-- Data for the task follows --

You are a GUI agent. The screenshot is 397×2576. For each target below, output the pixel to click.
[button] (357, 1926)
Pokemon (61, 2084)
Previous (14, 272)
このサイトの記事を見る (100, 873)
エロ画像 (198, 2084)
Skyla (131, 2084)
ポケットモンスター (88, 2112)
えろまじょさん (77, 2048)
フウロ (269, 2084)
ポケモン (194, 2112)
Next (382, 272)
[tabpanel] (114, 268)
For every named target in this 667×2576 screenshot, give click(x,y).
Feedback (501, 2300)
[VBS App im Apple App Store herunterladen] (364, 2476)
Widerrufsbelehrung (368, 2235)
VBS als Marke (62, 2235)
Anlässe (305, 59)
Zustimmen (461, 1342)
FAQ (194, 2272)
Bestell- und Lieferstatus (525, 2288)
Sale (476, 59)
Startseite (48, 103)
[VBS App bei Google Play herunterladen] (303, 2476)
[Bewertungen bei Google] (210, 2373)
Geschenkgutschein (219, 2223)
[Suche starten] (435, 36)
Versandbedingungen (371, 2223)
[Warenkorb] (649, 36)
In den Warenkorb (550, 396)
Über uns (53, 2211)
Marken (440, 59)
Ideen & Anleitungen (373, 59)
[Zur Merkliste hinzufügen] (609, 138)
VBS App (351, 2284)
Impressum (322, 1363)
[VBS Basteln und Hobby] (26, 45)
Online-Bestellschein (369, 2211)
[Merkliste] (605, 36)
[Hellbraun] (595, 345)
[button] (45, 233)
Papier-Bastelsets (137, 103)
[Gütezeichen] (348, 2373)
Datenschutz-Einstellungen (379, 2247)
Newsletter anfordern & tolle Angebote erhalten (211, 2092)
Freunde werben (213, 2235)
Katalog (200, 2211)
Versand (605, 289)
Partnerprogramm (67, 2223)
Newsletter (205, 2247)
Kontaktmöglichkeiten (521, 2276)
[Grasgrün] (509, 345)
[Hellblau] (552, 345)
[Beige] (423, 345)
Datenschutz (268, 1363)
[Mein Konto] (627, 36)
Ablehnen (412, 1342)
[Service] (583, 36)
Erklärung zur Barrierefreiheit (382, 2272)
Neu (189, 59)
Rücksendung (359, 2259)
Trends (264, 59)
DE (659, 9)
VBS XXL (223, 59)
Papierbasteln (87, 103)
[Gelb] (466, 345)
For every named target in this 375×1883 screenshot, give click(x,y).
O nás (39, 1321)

-- Data for the task concluded --
-- Data for the task follows --

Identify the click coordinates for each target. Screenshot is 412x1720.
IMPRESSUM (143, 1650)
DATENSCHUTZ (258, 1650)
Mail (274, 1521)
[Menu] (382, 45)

-- Data for the task concluded --
-- Data for the task follows --

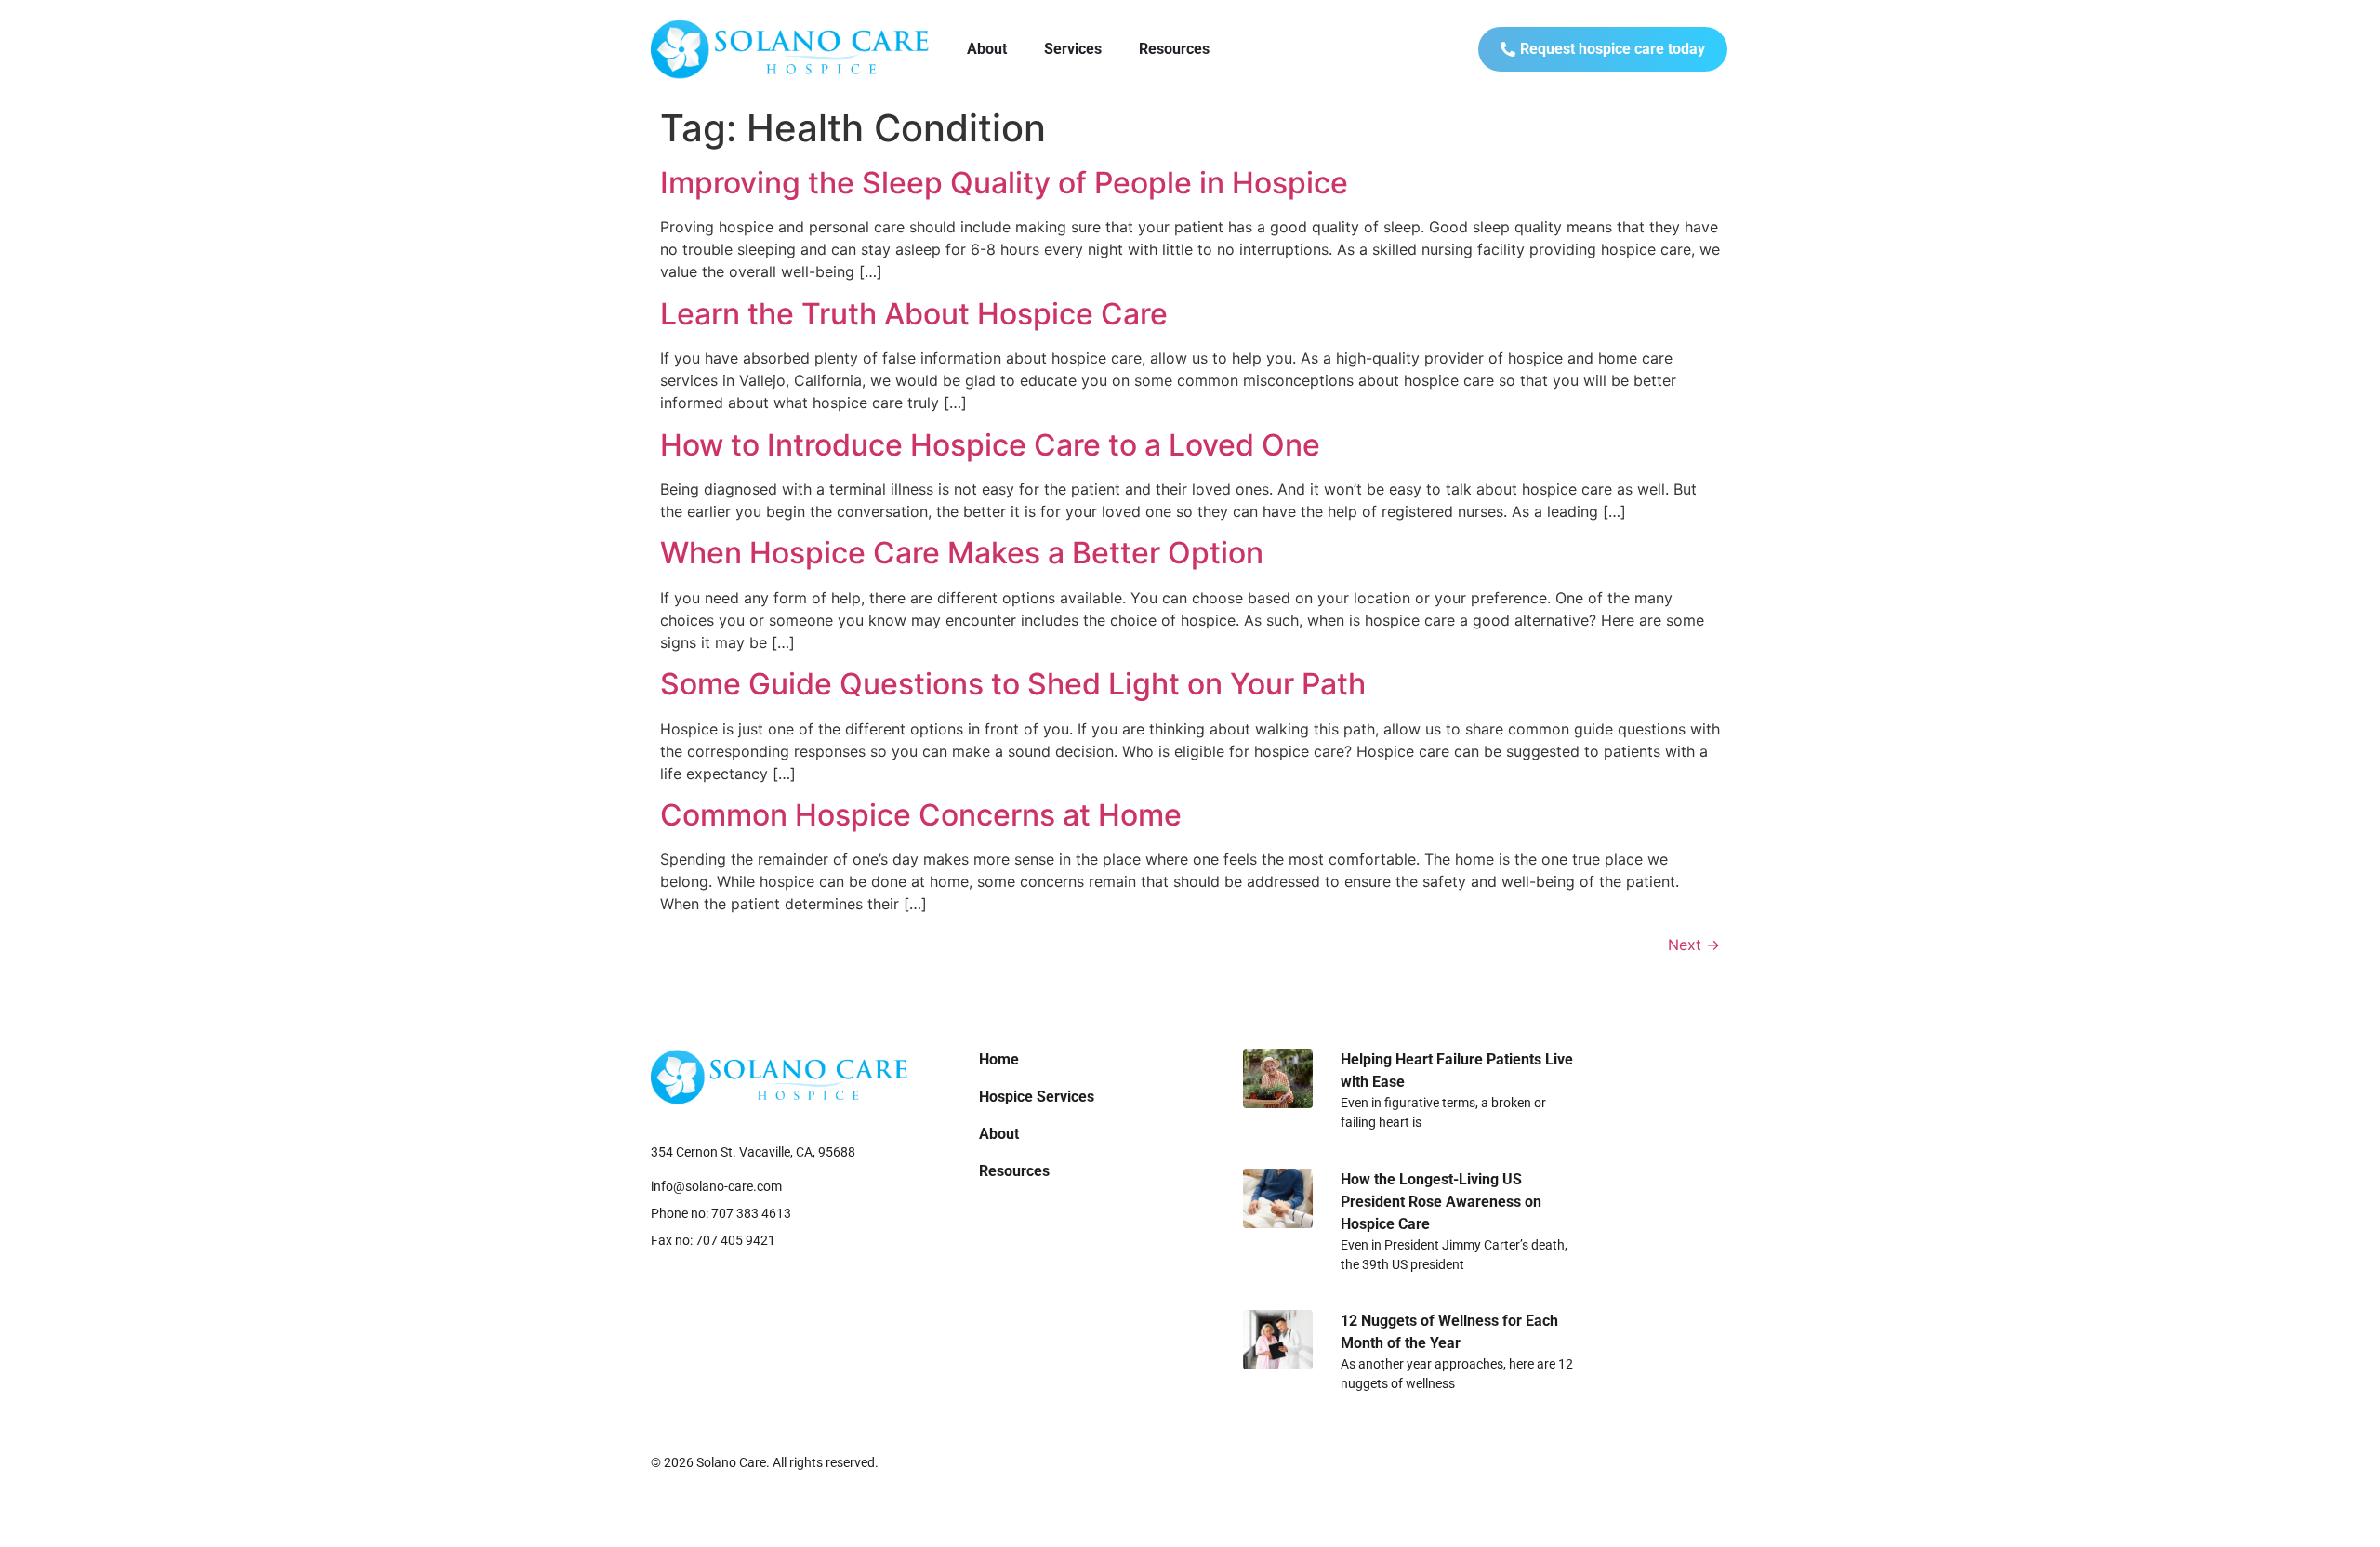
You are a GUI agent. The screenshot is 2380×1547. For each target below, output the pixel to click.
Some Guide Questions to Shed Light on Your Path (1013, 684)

-- Data for the task concluded --

Instructions to follow:
Count up the lines in the preceding data that include the word "every"; respond with the number only.

Worked solution:
2